Faster than The Speed of Light?! What a New Study Claims about Hot Gas Jets Released by a Black Hole

About a century ago, a great mind brought to the world the General Theory of Relativity. It was such a majestic work that numerous scientific processes from nowadays, especially those from the astrophysics field, are relying on the theory. You may have heard about this great mind: it was a physician named Albert Einstein.

Besides describing perfectly the time dilation under certain conditions and how gravity works, Einstein also confirmed a very important fact: the speed of light is constant and also the maximum speed allowed by the laws of physics. Who or whatever wrote those laws knew very well what he or it was doing: if an object traveled at the speed of light, it would have infinite mass. But is it really true that nothing can ever surpass the speed of light? After all, Einstein was only a man, and nobody’s perfect. Even he made mistakes and admitted them.

Are hot gas jets from a black hole surpassing the speed of light?

A team of astronomers made some observations by NASA’s Chandra X-ray Observatory, as they detected hot gas jets bursting outside of a black hole located 10,000 light-years away from us. While hot gas from the surrounding star gets guzzled up by the black hole, a significant part of the hot gas shoots out in the form of jets, or beams of material.

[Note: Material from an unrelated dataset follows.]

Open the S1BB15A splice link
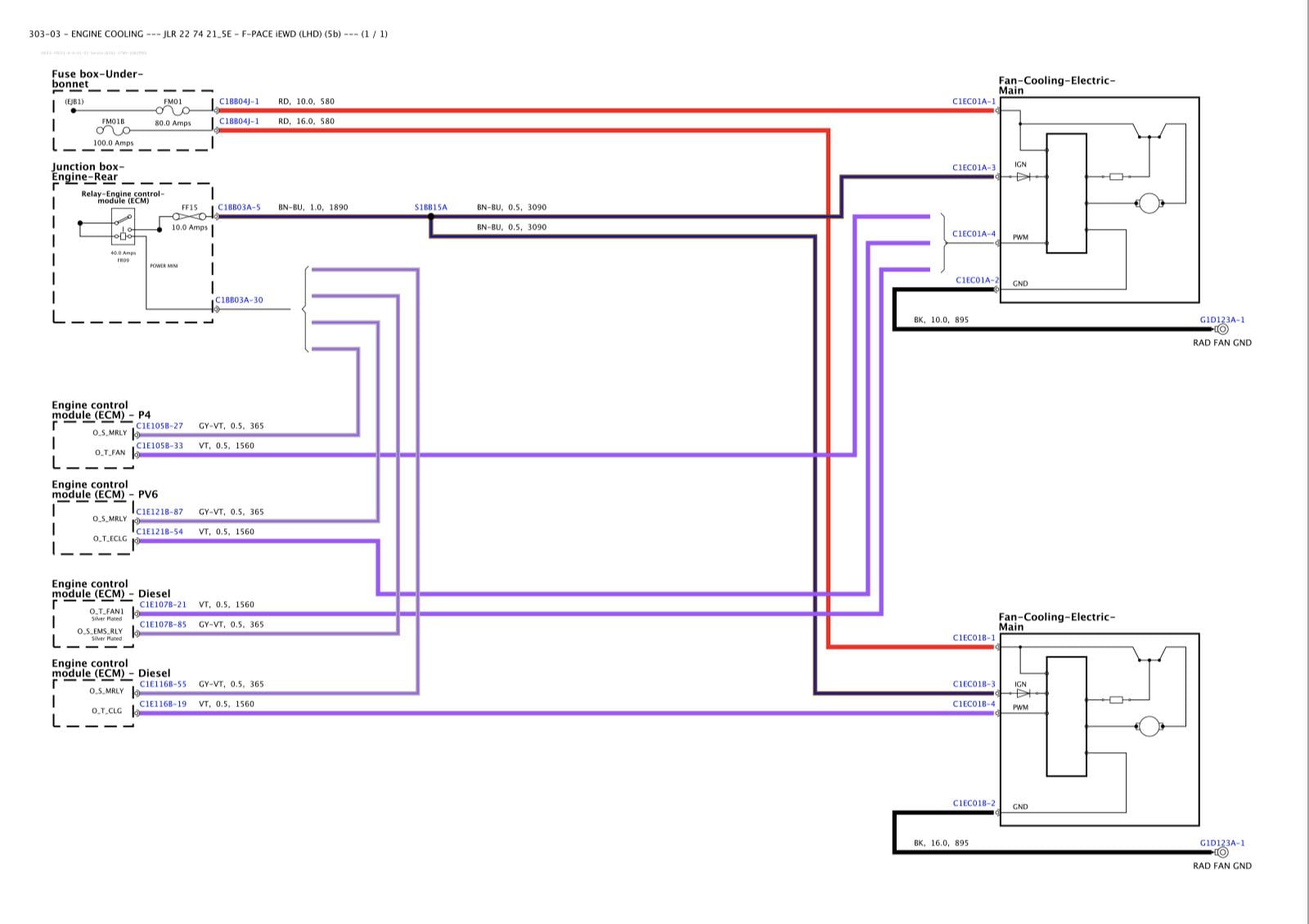pyautogui.click(x=430, y=208)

From a human perspective, it appears like the northern jet that the black hole is releasing is traveling at 60 percent the speed of light, while the southern one is even surpassing the speed of light. For the second case, this would have been a revolutionizing idea in science if it was somehow true. As suggested earlier, it’s scientifically impossible for something, anything, to surpass the speed of light.

Scientists concluded that the reason why the southern jet seems to be going faster than the speed of light is just an optical illusion. If something travels towards us even near the speed of light and along a direction close to our line of sight then that points to the fact that it’s traveling almost as rapidly towards us as the light it creates. That’s how the illusion occurs.

The study was published and detailed in The Astrophysical Journal Letters.

What about the expansion of the Universe?

Isn’t the expansion of our Universe faster than the speed of light? Science says so, therefore we should believe it. But isn’t this violating what Einstein said that nothing can ever surpass the speed of light? Long story short: NO!

When Einstein made his claim, he was referring only about things that are included in the Universe itself. He actually meant that the speed of light is the maximum allowed speed THROUGH the Universe. Einstein didn’t rule out the possibility that there could be totally different laws outside the Universe or even at its edges.

There might be one way after all

There is only one way to travel faster than light, but the chances of creating this scenario are close to null. Actually, it wouldn’t literally mean to travel faster than light, but only to ‘trick’ the Universe’s infrangible laws. The answer is the wormhole, a theoretical shortcut in spacetime that could allow us to travel to distant corners from the Universe in no-time. There are two big problems, however: scientists are not 100 percent sure that a structure like this actually exists somewhere, as they know only theoretically about its existence. And second, scientists would need a literal out-of-this-world amount of energy to ever be able to build a wormhole.

So there you have it: Einstein was right all along, and nothing could ever surpass the speed of light. He got it wrong once when he said that the Universe is static and not expanding, but at least he corrected himself. And perhaps Einstein will be proven right many times from now on.